■ GOAL: Copy the lines of the material between the line containing "Where should I click to: Open" and the line containing "click(408, 58)", both included, into a numbered list, leaving out any blank lines.

BEGIN DATA PROVIDED

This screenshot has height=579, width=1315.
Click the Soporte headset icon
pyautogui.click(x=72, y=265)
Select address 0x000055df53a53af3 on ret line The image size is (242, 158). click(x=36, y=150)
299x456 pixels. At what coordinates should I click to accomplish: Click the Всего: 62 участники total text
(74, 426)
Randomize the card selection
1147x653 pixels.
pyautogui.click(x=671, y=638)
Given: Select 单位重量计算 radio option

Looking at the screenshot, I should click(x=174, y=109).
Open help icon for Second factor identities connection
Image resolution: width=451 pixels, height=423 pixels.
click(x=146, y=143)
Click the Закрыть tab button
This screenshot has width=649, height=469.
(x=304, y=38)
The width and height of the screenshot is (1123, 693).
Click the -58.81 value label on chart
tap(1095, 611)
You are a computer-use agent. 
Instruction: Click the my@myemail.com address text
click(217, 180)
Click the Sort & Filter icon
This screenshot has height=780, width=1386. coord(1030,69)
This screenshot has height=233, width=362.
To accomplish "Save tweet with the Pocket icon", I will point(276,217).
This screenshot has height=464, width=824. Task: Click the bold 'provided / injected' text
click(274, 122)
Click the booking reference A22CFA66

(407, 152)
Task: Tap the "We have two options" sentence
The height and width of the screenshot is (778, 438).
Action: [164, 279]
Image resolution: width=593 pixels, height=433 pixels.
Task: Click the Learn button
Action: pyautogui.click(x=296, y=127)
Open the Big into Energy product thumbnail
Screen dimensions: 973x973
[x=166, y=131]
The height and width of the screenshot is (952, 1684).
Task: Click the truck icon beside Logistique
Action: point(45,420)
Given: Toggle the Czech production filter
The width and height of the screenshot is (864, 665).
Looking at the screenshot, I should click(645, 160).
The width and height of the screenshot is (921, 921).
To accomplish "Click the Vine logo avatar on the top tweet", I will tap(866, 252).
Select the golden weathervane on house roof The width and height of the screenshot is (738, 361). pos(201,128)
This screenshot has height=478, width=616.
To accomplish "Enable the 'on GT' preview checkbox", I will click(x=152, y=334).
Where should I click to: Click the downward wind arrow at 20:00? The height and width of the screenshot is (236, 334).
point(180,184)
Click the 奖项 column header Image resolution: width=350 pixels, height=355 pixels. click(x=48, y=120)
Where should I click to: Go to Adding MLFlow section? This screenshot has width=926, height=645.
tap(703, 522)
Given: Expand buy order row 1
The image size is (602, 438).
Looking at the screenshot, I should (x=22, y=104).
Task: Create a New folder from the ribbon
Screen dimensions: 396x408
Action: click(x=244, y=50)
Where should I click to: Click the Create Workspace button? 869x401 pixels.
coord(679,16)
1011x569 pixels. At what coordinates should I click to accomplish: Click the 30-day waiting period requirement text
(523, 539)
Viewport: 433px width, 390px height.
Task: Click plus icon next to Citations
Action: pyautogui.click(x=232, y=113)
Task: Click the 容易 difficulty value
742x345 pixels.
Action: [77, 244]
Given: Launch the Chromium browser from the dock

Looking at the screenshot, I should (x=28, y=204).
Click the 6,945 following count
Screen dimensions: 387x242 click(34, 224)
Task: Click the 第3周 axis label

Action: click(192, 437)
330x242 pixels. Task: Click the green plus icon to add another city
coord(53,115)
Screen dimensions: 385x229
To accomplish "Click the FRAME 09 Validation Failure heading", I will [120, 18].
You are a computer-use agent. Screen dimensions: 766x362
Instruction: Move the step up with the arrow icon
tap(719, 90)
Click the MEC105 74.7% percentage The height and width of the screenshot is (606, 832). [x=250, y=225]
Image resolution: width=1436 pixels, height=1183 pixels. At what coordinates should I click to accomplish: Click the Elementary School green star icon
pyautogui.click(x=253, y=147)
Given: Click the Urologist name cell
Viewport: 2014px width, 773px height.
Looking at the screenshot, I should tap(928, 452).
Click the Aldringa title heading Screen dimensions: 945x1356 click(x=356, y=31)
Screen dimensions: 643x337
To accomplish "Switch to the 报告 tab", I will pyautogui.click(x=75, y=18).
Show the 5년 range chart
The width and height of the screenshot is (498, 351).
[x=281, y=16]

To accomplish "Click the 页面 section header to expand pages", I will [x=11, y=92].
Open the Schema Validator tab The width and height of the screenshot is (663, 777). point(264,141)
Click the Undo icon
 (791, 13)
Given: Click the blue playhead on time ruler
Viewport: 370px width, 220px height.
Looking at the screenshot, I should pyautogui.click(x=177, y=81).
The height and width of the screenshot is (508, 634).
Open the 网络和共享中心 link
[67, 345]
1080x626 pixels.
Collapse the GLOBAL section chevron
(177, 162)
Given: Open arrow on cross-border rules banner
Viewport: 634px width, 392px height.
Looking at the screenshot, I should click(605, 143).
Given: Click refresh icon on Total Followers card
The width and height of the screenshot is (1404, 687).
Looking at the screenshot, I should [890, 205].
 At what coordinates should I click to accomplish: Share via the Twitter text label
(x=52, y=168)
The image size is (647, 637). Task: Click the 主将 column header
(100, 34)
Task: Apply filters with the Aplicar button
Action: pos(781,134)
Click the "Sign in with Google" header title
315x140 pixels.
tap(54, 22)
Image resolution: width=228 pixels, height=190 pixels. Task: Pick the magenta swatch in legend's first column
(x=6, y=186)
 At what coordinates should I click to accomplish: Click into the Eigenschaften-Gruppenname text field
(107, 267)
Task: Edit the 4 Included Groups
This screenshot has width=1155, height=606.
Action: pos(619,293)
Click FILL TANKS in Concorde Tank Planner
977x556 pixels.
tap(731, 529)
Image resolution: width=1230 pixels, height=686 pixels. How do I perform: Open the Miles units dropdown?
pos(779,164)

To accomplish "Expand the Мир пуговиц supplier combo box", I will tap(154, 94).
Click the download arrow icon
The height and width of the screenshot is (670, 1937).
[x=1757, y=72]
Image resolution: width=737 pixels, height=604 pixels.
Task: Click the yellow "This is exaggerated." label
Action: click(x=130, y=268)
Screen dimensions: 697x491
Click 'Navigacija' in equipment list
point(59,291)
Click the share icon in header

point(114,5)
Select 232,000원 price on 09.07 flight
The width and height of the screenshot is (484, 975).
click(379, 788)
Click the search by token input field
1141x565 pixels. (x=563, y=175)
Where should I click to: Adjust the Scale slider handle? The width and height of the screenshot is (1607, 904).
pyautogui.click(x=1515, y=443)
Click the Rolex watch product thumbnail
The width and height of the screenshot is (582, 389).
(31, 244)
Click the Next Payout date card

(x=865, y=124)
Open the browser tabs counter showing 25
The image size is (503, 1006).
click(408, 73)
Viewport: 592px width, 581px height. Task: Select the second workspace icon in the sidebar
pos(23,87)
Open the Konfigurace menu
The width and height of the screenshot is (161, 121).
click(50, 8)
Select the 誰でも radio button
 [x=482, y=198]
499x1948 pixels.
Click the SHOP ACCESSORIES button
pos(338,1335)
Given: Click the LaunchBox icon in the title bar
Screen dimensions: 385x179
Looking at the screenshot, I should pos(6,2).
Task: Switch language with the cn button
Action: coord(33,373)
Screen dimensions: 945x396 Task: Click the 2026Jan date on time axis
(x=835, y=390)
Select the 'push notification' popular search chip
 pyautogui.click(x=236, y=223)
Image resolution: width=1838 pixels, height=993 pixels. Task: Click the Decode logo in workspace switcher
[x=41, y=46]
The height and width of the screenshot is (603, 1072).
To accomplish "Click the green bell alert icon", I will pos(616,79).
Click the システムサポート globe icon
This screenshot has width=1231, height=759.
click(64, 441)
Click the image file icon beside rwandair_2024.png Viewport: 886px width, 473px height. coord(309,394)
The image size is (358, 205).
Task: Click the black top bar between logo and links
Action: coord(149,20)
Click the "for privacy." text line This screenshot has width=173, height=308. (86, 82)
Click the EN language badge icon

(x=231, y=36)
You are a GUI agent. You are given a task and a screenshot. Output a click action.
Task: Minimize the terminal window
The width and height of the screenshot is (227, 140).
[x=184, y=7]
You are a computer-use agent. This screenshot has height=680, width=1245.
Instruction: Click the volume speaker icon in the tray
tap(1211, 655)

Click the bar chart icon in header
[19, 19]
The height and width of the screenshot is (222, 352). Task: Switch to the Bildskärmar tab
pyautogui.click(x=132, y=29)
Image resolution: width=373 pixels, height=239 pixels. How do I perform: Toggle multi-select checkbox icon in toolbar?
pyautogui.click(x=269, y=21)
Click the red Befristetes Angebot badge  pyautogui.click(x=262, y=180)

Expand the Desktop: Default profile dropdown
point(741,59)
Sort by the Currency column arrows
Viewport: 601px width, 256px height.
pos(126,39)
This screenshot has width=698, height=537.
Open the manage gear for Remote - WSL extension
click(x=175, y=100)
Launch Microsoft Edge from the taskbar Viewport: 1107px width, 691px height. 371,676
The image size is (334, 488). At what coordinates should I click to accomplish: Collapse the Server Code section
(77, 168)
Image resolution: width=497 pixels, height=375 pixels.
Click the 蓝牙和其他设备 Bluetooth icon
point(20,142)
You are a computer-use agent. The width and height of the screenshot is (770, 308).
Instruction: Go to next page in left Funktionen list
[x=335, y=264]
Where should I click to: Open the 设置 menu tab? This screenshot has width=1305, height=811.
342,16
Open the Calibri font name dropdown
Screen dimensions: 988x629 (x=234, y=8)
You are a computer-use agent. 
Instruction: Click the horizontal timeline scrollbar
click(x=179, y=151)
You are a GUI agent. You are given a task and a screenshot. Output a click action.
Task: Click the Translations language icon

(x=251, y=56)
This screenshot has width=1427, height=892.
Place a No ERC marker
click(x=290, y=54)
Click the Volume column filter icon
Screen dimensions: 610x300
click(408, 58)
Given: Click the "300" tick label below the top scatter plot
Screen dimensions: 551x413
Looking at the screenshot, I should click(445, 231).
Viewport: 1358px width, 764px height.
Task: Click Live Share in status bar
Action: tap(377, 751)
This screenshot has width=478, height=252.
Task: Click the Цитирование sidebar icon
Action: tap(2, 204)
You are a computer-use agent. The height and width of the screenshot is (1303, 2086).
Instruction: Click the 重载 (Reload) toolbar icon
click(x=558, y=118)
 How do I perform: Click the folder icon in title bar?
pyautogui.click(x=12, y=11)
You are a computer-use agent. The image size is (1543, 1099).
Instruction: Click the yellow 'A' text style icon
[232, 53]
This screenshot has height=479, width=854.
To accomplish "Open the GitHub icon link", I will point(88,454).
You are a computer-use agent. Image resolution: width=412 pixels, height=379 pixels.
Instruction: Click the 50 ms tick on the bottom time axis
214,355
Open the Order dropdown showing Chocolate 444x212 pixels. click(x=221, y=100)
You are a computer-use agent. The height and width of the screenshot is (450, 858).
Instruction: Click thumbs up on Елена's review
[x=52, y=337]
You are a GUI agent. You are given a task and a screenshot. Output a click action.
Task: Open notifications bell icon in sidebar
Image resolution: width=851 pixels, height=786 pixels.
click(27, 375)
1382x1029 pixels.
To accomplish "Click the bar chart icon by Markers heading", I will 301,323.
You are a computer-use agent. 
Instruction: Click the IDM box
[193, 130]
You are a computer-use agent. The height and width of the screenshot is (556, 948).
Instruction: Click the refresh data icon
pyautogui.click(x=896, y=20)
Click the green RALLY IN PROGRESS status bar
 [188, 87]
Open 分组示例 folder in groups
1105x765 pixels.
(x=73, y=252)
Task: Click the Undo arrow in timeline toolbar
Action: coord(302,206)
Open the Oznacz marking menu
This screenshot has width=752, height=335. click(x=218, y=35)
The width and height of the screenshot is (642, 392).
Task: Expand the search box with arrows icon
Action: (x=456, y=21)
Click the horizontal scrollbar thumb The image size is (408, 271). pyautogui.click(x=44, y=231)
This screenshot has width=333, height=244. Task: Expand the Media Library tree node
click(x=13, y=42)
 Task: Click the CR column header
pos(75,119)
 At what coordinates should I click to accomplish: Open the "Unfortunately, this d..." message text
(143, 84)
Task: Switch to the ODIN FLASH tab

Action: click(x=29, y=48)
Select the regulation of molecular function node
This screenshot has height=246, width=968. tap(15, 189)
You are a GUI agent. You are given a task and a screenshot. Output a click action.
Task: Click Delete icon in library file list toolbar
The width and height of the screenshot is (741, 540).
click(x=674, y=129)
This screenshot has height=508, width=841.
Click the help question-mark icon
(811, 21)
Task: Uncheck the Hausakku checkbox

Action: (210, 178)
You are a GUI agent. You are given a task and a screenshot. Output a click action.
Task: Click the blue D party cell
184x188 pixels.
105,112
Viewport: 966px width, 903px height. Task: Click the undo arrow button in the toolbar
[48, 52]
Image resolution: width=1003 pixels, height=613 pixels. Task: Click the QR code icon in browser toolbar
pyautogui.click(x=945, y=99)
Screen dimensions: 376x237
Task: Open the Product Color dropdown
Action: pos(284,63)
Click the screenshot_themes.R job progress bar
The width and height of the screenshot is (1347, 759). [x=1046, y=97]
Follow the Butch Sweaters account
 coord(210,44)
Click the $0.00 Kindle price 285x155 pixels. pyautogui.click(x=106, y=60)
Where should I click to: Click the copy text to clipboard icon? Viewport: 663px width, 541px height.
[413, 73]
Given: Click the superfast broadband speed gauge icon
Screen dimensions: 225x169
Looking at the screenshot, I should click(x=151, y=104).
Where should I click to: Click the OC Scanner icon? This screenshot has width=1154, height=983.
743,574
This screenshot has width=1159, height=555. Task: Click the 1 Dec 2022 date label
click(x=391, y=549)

END DATA PROVIDED

■ COMPLETED EXERCISE:
1. Where should I click to: Open the 设置 menu tab? This screenshot has width=1305, height=811.
2. 342,16
3. Open the Calibri font name dropdown
4. Screen dimensions: 988x629 (x=234, y=8)
5. You are a computer-use agent. 
6. Instruction: Click the horizontal timeline scrollbar
7. click(x=179, y=151)
8. You are a GUI agent. You are given a task and a screenshot. Output a click action.
9. Task: Click the Translations language icon
10. (x=251, y=56)
11. This screenshot has width=1427, height=892.
12. Place a No ERC marker
13. click(x=290, y=54)
14. Click the Volume column filter icon
15. Screen dimensions: 610x300
16. click(408, 58)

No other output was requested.